My RSI is still playing up, even with much rest over the Christmas period, so I'm going to very quickly bash this out but possibly not take too much time over editing... sorry. I'm finding it quite frustrating if truth be told. And I love using my PC, I love my new admin job and I love typing, etc. 

However, it's made me very grateful that I got involved with UW two and a half years ago. If my RSI suffering stresses nothing else, it shows I can't go back to full-time work in an office, even if I love the work. 

I joined UW to fund my writing passion but now I know it also needs to fund me not going back to full-time work. 

But to be honest, I don't want to go back to full time work, and in fact I would love to ditch it altogether, one day! Hence I joined my network marketing business to achieve this. Imagine, my desk time could be just for writing, and I would be able to manage my RSI even better - being my own boss. 

So, if you're like me, you've got a passion that doesn't really pay that well. Or is a bit sporadic. I've not been paid badly this year, but the royalties aren't reliable, and being a single mum, I don't have someone else bringing in a reliable income, so that I can be the full time writer I desire to be. 

It takes a while for some writers to get to the stage that their royalties from their back list are earning them enough to write the next book. Because when you're writing that draft, you're not getting paid. We only really start getting paid from publication day. And how much we get paid will be down to the publisher and their marketing strategy. And the reality for most writers is that we're not paid anywhere near a full time salary.

I'm not really a New Years Resolutions setter... but I'm stealing this from UW. 
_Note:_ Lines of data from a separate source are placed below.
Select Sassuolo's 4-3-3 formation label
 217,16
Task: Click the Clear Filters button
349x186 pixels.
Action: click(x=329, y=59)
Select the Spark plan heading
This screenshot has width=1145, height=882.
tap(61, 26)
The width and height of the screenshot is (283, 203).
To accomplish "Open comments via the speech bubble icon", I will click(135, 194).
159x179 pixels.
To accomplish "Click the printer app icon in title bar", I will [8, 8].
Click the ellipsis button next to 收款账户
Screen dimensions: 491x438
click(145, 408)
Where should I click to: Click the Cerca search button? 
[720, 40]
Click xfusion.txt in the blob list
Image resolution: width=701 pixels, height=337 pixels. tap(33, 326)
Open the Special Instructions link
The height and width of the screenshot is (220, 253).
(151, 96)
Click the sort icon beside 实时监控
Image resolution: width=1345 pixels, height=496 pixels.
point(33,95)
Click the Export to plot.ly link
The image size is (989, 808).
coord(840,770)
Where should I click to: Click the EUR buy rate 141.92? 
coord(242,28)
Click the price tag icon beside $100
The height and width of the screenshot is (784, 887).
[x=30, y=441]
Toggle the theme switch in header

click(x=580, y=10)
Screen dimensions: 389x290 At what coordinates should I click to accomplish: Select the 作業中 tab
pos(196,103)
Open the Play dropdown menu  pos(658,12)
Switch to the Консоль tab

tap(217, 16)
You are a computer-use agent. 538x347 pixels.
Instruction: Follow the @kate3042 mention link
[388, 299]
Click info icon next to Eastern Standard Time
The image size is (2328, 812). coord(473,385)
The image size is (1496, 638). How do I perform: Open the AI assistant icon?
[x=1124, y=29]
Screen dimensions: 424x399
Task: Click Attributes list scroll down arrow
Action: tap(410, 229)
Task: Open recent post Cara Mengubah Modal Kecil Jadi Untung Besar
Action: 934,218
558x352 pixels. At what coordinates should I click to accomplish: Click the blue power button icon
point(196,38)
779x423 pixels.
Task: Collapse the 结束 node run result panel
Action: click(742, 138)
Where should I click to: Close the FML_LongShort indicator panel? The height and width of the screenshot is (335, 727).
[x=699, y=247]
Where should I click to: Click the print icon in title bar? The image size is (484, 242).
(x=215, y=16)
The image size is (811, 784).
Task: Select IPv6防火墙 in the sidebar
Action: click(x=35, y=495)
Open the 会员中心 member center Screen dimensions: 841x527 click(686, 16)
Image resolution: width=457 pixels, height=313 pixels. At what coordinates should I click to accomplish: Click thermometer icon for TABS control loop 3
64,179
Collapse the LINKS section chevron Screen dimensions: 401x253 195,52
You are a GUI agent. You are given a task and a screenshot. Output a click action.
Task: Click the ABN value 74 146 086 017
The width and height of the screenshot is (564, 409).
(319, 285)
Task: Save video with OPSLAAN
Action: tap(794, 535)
My New Years resolution is to help more people save money and/or like me, earn money. And in turn help change people's lives for the better. Imagine that second pay day every month that can eventually be more than your salary. Fancy something like that? If you're in a Journey of Boredom (JOB) each day, maybe it's time to look at making a change. Life is way too short...  Long-term you'll free up time to be able to do the things you enjoy. It won't happen overnight, but if you start NOW, you'll get there quicker than waiting until you're ready, the time is right, or for that lottery win...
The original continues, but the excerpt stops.